Why was this game the perfect test?
- It has clear right and wrong answers. AI thrives in structured environments where success is easily measurable.
- It forces iterative thinking. The best solutions aren’t always obvious on the first try.
- It mimics real-world problem-solving. The model has to check and refine its work instead of just blurting out the first answer it comes up with.
The result? The model learned to self-verify its own outputs—checking whether an answer made sense before presenting it.
That’s huge. It means AI can be trained to think more carefully, rather than just thinking faster. And it means we might not need trillion-dollar models to get better results.
The Future - Millions of Tiny, Specialized Models?
If a $30 experiment can create an AI model that reasons more effectively, what does that tell us about the future?
One possibility is that we stop worshiping at the altar of scale and start focusing on specialization. Instead of one monolithic model that tries to do everything, the future might look like millions of tiny AI models, each trained to handle a specific type of task with extreme efficiency.
Think about it:
- Why train a massive model to do everything when you can have a tiny model that’s perfect at one thing?
- What if your AI assistant wasn’t just one giant model but a network of smaller models, each tailored to your needs?
- What if AI became so cheap that everyone could have a personal model, running locally on their phone, adapting to their unique way of thinking?
The shift would be profound. AI would become more personal, more affordable, and more energy-efficient. Instead of relying on centralized cloud services (which are expensive and slow), AI could run on local hardware, dynamically fine-tuning itself to the user’s preferences and needs.
The Open-Source Revolution - AI for Everyone
One of the biggest reasons this experiment was possible in the first place? Open-source AI.
DeepSeek R1 is available for anyone to study, tweak, and build upon. And as soon as its capabilities were published, independent researchers like Jiayi Pan started experimenting with it.
Contrast that with companies like OpenAI and Google, which treat their models like trade secrets, tightly controlling access and limiting research. While corporate AI labs are racing toward monopoly-like control over AI, open-source developers are quietly making breakthroughs that may be just as significant—if not more.

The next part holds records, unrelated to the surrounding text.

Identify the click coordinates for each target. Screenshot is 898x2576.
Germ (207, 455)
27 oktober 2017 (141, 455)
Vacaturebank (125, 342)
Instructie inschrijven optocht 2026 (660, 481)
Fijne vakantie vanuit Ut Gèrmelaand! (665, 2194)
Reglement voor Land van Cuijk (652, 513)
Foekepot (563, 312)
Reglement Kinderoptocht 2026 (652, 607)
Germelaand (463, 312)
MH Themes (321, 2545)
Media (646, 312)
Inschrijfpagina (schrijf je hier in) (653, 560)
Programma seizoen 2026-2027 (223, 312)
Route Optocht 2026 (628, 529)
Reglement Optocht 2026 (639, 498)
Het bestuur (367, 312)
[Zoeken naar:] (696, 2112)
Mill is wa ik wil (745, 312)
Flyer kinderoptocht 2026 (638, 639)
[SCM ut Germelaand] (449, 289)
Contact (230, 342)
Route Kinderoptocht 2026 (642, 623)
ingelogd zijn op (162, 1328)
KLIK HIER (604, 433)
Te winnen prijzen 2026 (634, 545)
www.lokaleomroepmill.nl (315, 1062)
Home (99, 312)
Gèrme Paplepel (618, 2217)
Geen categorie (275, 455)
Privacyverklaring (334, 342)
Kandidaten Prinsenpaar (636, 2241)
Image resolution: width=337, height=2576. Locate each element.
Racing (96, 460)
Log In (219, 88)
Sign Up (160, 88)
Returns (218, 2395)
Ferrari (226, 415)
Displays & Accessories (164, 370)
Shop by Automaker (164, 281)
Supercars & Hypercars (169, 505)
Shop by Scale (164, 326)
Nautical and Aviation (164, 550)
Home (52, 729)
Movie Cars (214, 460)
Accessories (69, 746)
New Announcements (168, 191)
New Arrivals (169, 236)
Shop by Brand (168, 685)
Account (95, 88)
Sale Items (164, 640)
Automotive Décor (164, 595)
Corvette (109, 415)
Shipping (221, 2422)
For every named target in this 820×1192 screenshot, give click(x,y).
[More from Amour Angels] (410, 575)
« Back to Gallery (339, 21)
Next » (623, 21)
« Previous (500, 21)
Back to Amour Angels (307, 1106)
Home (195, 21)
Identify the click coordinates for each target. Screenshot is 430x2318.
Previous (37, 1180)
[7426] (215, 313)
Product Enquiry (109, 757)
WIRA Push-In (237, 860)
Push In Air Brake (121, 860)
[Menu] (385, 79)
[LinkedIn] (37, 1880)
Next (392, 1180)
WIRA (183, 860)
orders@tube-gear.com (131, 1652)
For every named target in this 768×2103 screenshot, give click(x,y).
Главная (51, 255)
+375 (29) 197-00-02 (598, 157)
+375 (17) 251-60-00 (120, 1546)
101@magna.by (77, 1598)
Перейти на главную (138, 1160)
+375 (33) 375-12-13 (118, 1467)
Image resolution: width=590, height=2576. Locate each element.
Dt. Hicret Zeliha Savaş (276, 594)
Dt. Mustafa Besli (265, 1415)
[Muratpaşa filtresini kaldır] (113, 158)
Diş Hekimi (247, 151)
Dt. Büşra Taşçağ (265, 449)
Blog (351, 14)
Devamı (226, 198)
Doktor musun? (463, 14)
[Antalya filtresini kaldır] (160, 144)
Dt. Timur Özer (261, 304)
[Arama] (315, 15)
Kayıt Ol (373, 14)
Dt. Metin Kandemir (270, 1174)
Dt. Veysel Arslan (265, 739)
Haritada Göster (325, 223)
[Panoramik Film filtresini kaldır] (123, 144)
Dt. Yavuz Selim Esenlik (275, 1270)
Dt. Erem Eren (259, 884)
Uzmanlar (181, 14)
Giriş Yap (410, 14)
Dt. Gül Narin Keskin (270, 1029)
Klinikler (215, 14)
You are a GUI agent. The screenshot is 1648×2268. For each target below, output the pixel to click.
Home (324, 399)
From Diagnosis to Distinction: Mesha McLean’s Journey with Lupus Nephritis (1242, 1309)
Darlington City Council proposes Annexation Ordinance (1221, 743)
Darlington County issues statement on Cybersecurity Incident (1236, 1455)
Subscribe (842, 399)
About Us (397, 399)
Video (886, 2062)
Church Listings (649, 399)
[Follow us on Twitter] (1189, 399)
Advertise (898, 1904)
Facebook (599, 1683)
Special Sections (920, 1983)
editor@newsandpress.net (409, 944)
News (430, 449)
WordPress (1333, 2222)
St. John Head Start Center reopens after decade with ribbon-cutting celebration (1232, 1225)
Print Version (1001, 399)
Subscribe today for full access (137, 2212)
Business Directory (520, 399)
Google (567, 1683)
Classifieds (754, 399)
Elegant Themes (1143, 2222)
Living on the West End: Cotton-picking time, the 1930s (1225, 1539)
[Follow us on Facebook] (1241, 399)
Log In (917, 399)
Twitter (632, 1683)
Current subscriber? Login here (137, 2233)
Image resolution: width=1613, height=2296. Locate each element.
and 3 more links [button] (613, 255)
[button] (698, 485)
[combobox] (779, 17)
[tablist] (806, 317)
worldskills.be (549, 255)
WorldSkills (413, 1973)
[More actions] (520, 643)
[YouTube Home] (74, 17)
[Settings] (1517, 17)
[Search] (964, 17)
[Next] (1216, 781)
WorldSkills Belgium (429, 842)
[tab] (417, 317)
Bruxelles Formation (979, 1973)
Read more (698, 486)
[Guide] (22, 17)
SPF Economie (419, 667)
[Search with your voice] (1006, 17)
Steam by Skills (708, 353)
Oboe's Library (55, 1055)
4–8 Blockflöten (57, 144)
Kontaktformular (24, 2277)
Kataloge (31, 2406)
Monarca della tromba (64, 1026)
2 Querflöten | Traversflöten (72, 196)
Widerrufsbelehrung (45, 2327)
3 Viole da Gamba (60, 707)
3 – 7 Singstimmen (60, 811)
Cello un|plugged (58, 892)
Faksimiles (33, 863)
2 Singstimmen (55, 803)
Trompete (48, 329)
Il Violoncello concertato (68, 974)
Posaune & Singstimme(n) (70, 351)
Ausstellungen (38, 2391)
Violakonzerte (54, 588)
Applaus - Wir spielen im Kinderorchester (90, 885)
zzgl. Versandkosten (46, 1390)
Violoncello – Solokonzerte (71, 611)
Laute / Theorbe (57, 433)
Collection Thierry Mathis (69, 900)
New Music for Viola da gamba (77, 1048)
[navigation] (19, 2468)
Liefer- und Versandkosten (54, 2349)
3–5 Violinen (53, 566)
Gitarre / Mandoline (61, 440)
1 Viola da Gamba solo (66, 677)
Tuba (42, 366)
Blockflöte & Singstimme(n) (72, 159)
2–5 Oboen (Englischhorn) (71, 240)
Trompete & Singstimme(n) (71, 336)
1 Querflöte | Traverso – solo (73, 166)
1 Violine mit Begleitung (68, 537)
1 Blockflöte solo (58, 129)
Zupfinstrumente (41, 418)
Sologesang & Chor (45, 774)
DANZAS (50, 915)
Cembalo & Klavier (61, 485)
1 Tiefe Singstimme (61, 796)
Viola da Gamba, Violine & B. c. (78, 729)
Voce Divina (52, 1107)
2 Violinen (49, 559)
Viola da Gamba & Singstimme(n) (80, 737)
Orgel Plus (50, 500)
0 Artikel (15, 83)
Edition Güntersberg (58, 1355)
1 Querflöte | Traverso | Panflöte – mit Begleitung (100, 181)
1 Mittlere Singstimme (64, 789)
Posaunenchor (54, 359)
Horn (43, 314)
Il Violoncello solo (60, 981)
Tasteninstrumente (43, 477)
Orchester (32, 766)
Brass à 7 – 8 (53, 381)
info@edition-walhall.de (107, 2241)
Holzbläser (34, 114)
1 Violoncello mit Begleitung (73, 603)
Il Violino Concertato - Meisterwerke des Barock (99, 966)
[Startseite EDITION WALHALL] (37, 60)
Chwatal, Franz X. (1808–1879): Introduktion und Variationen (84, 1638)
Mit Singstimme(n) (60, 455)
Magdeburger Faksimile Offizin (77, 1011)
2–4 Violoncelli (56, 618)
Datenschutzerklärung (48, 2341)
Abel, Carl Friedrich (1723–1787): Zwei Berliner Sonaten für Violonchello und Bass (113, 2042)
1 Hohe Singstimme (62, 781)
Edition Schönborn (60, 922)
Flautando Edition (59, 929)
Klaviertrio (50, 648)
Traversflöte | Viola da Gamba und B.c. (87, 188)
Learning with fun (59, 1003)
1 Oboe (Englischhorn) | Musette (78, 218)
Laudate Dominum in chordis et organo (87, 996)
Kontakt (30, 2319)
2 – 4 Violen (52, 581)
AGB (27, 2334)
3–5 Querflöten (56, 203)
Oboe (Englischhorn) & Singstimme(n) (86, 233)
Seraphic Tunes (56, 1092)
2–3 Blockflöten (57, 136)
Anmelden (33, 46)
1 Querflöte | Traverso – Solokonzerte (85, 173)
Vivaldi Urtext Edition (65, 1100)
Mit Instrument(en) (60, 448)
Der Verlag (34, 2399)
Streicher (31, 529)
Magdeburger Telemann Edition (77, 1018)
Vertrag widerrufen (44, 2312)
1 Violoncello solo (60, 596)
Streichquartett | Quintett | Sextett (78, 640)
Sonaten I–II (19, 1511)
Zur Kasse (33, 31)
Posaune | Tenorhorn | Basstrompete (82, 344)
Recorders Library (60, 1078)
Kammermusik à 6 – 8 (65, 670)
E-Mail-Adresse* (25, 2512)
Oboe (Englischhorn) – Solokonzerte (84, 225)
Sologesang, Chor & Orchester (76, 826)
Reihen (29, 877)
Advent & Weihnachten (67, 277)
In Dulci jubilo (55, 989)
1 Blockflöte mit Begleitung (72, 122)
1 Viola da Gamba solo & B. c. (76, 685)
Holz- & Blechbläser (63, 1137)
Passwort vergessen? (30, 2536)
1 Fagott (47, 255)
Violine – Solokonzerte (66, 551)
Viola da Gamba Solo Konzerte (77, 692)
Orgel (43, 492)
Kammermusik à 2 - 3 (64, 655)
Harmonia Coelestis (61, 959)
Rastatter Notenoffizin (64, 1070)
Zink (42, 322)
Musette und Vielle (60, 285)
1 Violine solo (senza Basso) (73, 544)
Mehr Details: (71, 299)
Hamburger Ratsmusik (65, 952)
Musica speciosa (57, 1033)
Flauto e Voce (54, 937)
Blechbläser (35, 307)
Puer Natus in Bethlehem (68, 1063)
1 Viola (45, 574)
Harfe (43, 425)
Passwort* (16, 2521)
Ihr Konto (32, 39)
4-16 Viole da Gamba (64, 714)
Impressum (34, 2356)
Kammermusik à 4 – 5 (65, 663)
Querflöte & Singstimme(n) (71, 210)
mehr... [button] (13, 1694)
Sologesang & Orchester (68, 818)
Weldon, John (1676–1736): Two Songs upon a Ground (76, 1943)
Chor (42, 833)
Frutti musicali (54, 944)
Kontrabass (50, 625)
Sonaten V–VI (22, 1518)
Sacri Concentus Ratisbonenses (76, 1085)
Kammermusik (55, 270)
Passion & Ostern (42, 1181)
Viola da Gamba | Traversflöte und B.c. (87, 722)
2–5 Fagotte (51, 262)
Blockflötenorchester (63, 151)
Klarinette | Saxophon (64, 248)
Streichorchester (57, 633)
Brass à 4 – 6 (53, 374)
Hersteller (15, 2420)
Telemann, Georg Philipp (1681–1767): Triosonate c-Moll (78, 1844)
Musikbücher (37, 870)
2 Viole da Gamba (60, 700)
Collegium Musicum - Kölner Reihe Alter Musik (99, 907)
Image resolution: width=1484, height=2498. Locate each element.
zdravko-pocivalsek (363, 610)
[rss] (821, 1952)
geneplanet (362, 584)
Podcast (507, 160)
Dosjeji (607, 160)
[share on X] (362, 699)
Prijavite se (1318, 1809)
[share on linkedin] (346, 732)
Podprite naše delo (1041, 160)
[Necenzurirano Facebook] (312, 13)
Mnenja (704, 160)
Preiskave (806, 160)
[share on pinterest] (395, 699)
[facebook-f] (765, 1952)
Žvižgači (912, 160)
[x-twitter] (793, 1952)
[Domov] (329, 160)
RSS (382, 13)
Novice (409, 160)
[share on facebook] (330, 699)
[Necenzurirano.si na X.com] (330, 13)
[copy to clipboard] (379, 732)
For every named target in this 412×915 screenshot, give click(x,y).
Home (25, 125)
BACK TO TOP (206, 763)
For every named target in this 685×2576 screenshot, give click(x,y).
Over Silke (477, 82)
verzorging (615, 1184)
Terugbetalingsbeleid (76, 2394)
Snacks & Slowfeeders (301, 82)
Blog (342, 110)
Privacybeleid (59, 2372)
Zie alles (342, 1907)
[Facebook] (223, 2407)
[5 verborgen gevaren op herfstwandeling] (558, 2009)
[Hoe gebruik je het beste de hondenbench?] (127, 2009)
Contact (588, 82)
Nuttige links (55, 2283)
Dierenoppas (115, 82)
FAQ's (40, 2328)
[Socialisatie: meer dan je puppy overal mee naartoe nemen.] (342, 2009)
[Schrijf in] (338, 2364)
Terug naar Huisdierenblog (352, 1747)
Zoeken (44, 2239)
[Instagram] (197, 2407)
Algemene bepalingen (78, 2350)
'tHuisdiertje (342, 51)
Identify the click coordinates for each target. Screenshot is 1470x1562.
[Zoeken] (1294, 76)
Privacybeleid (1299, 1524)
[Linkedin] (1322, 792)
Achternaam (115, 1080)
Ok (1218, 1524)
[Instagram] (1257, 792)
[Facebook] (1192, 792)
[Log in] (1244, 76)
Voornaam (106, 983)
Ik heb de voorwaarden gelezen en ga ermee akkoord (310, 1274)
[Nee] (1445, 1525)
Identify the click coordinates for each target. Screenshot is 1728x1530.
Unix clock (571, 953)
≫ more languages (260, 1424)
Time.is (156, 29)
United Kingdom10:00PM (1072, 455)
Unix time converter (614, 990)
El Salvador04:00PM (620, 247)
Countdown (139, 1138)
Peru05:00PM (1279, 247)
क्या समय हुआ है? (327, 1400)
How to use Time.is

This moment feels a lot like the early days of personal computing. Back then, IBM and DEC dominated with massive, expensive mainframes. Then Apple and Microsoft came along and showed that powerful computing could be personal, decentralized, and accessible to everyone.
AI is approaching a similar inflexion point. The closed-source, mega-scale approach of corporate AI labs may not be the only path forward. Open-source AI, driven by independent researchers and small teams, is proving that small, cheap, and creative can still win.
So What Comes Next?
Jiayi Pan’s experiment is just the beginning. We are likely to see:
- More breakthroughs in small-model efficiency. What happens when we apply RL techniques to other tasks? Could we make small models even smarter?
- A surge in AI accessibility. If a $30 AI can reason like this, what happens when we push it further? AI may soon be in the hands of every developer, every researcher, every tinkerer.
- The decline of the "bigger is better" mentality. If smaller, cheaper models can think better, the industry will have to rethink its addiction to scale.
This could be the beginning of a new AI era—one where brains beat brawn, and where intelligence isn’t just about size, but about how well a model can think.
And if that’s true, the future of AI might be a lot smaller, and a lot smarter, than we ever imagined.